▸ Exercise instructions
Below is a listing; restate from it, character for character, the lines beginning at the line holding "Yakult Corporate (832, 1391)" and ending at the line holding "Livros Resolvidos (168, 2172)", both included.

***** Data for review

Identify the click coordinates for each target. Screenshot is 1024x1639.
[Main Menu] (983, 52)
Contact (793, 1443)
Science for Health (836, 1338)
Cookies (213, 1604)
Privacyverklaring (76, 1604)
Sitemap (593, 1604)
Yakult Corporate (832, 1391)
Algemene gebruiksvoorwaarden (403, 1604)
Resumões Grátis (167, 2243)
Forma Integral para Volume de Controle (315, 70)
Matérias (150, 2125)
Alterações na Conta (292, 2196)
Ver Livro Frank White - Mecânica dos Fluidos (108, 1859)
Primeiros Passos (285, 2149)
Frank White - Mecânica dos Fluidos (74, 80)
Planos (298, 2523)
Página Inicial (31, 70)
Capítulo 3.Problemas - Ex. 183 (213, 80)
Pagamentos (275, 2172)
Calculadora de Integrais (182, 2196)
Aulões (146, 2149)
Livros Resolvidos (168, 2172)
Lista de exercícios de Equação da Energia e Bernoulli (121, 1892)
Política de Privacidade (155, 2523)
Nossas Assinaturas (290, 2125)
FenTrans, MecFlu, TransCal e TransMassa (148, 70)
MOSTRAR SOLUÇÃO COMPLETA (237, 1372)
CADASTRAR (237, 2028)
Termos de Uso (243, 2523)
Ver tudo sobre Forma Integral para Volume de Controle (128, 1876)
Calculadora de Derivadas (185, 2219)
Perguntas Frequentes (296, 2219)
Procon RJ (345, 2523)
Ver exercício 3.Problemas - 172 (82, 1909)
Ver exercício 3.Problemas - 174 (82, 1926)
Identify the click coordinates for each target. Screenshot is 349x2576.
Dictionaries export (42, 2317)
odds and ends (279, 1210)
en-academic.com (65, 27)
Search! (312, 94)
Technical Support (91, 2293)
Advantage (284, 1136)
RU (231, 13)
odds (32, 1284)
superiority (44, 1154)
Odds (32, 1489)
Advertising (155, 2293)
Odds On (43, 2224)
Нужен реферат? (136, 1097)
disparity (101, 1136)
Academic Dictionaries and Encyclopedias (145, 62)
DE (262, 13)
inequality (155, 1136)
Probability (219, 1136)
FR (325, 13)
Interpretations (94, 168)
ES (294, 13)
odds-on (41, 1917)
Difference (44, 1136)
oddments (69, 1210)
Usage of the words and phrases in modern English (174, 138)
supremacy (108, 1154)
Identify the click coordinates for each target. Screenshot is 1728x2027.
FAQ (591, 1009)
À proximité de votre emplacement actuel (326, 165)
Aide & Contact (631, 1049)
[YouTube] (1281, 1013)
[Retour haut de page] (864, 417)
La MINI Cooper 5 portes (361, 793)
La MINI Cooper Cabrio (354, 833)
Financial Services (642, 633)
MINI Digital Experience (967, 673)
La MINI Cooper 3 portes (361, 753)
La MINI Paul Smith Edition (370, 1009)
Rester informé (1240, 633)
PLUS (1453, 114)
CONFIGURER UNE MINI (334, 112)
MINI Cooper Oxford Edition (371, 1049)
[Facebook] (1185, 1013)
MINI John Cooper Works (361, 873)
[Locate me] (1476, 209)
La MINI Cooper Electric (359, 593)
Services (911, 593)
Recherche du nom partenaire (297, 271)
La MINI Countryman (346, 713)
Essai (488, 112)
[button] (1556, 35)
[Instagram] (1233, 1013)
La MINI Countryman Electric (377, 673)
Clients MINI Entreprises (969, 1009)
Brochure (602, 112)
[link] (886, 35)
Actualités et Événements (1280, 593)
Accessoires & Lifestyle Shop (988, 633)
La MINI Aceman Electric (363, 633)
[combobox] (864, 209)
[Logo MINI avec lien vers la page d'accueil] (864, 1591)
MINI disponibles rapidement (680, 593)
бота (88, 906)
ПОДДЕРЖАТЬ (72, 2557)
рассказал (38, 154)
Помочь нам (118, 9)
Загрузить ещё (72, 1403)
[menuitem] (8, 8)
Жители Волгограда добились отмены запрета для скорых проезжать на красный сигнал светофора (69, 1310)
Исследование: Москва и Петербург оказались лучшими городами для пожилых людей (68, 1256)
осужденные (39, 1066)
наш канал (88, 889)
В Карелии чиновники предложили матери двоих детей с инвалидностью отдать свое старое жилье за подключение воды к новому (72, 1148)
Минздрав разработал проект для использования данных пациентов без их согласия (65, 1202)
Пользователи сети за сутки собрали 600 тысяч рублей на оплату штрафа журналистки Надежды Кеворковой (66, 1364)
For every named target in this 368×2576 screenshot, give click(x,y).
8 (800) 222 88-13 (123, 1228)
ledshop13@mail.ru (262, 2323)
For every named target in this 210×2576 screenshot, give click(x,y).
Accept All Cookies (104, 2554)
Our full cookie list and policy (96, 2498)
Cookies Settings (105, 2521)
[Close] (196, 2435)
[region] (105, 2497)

**********

▸ Result below
Yakult Corporate (832, 1391)
Algemene gebruiksvoorwaarden (403, 1604)
Resumões Grátis (167, 2243)
Forma Integral para Volume de Controle (315, 70)
Matérias (150, 2125)
Alterações na Conta (292, 2196)
Ver Livro Frank White - Mecânica dos Fluidos (108, 1859)
Primeiros Passos (285, 2149)
Frank White - Mecânica dos Fluidos (74, 80)
Planos (298, 2523)
Página Inicial (31, 70)
Capítulo 3.Problemas - Ex. 183 (213, 80)
Pagamentos (275, 2172)
Calculadora de Integrais (182, 2196)
Aulões (146, 2149)
Livros Resolvidos (168, 2172)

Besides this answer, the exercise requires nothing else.